◆ PASSAGE GIVEN ◆
Skip to main content

Informix NoSQL: hybrid storage and access details.


On December 17th, John Miller talked about Informix NoSQL hybrid storage.

The presentation and audio will soon be posted at: http://ibm.co/JFkr1B

In Q&A, there was a question and comment by Lyn Robison from Gartner on advising customers to use the right data model for the right problem/application. We completely agree. We'd like customers to use the right model for the right problem. With informix not only you can use either standard relational model or flexible schema with JSON for your appdev. Obviously, this can create data silos if your API is tied to specific data model. We believe data model should not restrict data access. Hence the hybrid access.






So, how does this hybrid access work in Informix NoSQL?
Informix provides both SQL and NoSQL semantics. You can define regular relational schema or simply use MongoAPI and Informix creates the database, collections and documents just like MongoDB does. Let’s look at the implementation details. Some of these are already in our detailed deepdive at:slidesha.re/1gEGXW6

Data representation:

SQL:  SQL (relational) data is stored in regular tables with rows and columns.  Logical schema is distinct from the physical schema.

NoSQL: Flexible schema for the data means, no upfront definition of tables or rows or columns or their types. Each row could have random values.  To achieve this, NoSQL databases like MongoDB store data in JSON (actually in its binary form called BSON).  JSON is a series of key-value pair.  You can nest key-value pars within other key value pairs to form hierarchical structures or arrays.  This is generally referred to as document-structure.

◆ RECORDS SHOWN ◆
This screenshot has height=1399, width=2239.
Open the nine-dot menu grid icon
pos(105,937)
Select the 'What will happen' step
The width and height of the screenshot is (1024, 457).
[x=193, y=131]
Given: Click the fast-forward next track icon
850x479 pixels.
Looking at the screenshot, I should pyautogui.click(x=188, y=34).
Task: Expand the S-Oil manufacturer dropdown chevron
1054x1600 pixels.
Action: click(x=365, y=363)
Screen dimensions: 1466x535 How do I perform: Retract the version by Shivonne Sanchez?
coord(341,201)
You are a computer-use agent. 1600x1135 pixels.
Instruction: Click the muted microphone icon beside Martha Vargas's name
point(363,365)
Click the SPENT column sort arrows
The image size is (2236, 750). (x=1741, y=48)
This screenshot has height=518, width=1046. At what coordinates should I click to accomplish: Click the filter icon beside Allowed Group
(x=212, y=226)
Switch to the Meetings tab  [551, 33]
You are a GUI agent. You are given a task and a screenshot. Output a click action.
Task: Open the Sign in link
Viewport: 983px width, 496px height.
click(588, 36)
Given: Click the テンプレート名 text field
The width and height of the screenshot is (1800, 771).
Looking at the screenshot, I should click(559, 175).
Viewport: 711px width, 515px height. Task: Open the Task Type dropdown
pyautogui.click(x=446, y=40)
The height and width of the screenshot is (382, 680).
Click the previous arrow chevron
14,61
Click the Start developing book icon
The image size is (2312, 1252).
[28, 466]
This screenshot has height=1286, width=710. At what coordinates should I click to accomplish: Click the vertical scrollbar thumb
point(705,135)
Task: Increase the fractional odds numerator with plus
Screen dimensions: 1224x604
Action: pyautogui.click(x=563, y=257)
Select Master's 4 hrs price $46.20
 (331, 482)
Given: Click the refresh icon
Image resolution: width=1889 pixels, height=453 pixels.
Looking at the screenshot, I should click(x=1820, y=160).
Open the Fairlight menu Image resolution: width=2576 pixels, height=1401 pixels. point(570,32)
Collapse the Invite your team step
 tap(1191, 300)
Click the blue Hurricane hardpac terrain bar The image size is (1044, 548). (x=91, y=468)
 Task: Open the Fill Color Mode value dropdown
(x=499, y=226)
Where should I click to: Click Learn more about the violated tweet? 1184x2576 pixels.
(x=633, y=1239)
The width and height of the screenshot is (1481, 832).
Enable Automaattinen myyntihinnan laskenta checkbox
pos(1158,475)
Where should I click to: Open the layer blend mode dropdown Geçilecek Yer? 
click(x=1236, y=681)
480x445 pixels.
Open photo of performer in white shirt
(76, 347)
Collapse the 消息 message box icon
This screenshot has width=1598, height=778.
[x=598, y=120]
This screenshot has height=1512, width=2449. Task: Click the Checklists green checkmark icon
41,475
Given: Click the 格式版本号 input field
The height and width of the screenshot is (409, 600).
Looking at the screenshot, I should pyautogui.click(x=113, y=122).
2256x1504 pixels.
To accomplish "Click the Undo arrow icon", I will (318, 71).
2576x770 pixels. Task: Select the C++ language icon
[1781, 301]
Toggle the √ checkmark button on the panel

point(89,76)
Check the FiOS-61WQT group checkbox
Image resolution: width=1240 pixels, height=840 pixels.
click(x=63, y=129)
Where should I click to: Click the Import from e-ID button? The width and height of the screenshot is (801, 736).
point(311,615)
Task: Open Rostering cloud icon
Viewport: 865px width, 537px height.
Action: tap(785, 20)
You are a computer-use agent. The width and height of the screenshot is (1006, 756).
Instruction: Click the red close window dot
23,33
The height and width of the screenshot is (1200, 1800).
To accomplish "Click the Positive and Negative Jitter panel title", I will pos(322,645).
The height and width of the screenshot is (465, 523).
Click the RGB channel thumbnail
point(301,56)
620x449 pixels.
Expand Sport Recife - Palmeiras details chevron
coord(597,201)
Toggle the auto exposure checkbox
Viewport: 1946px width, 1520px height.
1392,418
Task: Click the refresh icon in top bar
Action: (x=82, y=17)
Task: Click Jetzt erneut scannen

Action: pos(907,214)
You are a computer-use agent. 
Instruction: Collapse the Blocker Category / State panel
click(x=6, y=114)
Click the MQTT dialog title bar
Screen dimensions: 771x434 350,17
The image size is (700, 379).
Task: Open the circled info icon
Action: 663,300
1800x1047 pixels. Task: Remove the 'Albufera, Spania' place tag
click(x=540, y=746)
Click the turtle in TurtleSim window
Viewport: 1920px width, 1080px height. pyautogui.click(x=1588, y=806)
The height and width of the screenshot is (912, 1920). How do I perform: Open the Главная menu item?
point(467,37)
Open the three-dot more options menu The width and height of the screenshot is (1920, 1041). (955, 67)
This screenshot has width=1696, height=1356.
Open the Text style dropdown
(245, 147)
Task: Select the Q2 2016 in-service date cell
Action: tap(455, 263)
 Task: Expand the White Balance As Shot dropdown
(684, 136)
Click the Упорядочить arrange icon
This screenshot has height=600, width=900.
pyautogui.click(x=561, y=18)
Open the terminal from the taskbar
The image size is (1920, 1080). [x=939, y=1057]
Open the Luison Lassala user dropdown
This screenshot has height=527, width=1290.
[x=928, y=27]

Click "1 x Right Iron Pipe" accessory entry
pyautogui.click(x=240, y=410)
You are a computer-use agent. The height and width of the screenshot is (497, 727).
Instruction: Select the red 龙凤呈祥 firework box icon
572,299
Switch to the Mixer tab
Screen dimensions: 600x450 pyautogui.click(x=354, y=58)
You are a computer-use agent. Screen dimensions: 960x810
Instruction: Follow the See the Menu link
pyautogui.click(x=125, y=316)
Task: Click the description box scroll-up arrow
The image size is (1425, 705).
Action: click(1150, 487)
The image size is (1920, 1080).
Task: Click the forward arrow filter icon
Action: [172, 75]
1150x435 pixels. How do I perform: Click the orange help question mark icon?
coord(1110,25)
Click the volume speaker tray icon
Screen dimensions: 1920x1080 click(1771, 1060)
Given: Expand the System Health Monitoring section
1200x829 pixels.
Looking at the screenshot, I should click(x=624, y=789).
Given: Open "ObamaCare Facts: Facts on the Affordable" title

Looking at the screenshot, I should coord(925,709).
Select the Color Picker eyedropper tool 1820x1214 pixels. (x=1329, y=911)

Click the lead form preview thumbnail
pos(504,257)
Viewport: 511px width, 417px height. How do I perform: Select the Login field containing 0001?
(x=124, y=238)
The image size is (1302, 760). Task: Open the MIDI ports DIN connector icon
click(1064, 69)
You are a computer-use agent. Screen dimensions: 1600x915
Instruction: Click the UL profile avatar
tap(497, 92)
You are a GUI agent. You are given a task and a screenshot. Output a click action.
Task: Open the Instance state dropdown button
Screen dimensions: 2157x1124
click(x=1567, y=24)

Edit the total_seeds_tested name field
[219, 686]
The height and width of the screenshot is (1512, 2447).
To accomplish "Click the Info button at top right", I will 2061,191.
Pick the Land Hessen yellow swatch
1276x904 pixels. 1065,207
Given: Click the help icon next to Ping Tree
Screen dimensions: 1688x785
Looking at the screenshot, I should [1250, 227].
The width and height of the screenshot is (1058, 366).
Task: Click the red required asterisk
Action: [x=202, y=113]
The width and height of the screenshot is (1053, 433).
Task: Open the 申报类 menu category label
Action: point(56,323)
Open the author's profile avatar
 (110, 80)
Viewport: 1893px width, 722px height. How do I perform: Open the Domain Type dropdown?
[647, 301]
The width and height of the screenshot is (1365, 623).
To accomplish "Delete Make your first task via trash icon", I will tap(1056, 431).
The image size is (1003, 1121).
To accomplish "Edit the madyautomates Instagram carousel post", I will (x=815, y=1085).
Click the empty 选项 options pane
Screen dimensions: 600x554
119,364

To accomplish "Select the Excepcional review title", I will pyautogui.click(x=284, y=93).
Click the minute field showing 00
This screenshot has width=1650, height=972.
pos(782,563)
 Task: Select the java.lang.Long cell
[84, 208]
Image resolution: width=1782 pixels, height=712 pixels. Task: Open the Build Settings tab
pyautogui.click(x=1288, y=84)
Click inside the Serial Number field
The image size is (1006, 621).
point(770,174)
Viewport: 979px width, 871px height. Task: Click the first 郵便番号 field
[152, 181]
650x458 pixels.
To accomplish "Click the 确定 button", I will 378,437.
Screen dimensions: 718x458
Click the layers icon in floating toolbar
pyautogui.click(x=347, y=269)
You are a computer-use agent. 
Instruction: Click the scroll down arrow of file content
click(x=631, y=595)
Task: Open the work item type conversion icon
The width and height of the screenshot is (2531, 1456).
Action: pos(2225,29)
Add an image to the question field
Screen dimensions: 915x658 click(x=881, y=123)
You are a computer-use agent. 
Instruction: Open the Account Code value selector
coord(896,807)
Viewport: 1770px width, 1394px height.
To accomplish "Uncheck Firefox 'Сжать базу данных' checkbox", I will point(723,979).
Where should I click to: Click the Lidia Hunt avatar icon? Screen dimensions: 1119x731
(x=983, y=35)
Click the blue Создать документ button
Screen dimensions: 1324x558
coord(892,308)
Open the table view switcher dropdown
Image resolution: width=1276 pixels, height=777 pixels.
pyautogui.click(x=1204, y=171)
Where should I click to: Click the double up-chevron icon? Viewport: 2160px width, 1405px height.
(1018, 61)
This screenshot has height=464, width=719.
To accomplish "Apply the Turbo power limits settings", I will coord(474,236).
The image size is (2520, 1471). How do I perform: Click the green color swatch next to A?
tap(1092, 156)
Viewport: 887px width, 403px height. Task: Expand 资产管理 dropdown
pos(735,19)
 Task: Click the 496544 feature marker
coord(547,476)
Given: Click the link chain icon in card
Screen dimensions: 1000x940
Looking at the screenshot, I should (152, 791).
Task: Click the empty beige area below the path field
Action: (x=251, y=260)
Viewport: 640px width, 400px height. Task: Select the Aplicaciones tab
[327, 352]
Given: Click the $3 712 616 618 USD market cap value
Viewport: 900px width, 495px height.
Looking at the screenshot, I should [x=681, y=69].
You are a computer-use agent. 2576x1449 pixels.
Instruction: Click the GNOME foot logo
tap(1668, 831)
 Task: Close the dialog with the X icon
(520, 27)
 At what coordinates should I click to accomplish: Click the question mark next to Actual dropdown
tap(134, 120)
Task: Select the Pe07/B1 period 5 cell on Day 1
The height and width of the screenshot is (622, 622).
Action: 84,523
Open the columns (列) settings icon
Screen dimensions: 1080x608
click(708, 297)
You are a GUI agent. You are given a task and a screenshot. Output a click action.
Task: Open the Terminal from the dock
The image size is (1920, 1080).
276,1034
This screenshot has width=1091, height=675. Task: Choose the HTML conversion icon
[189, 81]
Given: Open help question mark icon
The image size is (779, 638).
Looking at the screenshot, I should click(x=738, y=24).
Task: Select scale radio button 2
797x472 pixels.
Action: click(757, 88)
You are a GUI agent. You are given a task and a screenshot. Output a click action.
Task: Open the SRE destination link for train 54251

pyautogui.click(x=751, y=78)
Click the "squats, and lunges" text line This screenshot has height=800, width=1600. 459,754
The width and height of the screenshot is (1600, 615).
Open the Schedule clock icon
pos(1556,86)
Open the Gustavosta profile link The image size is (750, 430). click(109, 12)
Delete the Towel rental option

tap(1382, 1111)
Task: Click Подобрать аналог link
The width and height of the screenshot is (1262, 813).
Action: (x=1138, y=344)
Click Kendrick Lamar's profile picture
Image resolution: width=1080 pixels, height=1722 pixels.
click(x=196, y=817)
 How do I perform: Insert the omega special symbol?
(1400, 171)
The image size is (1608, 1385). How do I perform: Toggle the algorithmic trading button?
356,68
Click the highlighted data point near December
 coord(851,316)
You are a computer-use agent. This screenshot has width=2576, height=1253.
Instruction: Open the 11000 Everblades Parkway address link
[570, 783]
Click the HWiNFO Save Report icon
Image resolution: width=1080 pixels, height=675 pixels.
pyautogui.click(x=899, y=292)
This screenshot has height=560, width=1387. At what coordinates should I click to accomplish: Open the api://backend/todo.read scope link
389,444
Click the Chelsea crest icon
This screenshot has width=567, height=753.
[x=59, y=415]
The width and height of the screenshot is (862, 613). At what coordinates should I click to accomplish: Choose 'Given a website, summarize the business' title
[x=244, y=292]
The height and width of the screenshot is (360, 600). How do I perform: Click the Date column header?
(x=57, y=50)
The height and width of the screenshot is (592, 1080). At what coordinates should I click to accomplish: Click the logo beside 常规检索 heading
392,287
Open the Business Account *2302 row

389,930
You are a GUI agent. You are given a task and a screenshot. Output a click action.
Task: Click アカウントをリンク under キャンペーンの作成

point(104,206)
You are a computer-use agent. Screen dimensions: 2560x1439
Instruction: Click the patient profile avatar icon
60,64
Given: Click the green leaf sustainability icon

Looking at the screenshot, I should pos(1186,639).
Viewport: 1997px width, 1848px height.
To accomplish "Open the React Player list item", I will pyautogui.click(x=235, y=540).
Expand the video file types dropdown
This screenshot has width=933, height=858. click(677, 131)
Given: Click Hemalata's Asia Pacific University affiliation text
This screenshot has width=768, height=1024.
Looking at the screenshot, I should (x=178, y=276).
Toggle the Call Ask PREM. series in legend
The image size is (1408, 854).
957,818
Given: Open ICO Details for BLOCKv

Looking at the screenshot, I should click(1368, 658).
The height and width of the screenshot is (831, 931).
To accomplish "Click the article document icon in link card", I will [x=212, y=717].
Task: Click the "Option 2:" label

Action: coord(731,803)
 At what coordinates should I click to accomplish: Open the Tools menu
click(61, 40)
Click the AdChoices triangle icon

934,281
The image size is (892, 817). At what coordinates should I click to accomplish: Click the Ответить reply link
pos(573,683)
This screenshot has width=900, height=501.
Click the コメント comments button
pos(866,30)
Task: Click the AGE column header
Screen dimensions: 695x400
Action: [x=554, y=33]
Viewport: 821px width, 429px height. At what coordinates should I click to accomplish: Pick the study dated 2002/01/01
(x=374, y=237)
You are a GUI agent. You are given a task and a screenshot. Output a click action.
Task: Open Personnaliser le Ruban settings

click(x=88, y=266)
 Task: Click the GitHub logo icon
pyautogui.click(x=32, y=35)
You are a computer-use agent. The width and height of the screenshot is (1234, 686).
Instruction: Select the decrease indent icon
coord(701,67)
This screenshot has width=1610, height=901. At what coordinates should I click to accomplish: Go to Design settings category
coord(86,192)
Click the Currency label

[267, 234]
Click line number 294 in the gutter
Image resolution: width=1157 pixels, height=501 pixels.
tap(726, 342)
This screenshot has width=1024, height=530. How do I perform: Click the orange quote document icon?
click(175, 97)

◆ TASK LIST ◆
• A. From the Informix NoSQL page above, reproduce word for word the part that opens with the words containing "Informix NoSQL: hybrid" and closes with "the hybrid access.".
• B. According to the Informix NoSQL page, in what form does MongoDB actually store JSON data?

◆ REPLIES ◆
• A.
Informix NoSQL: hybrid storage and access details.


On December 17th, John Miller talked about Informix NoSQL hybrid storage.

The presentation and audio will soon be posted at: http://ibm.co/JFkr1B

In Q&A, there was a question and comment by Lyn Robison from Gartner on advising customers to use the right data model for the right problem/application. We completely agree. We'd like customers to use the right model for the right problem. With informix not only you can use either standard relational model or flexible schema with JSON for your appdev. Obviously, this can create data silos if your API is tied to specific data model. We believe data model should not restrict data access. Hence the hybrid access.

• B. In JSON's binary form, called BSON.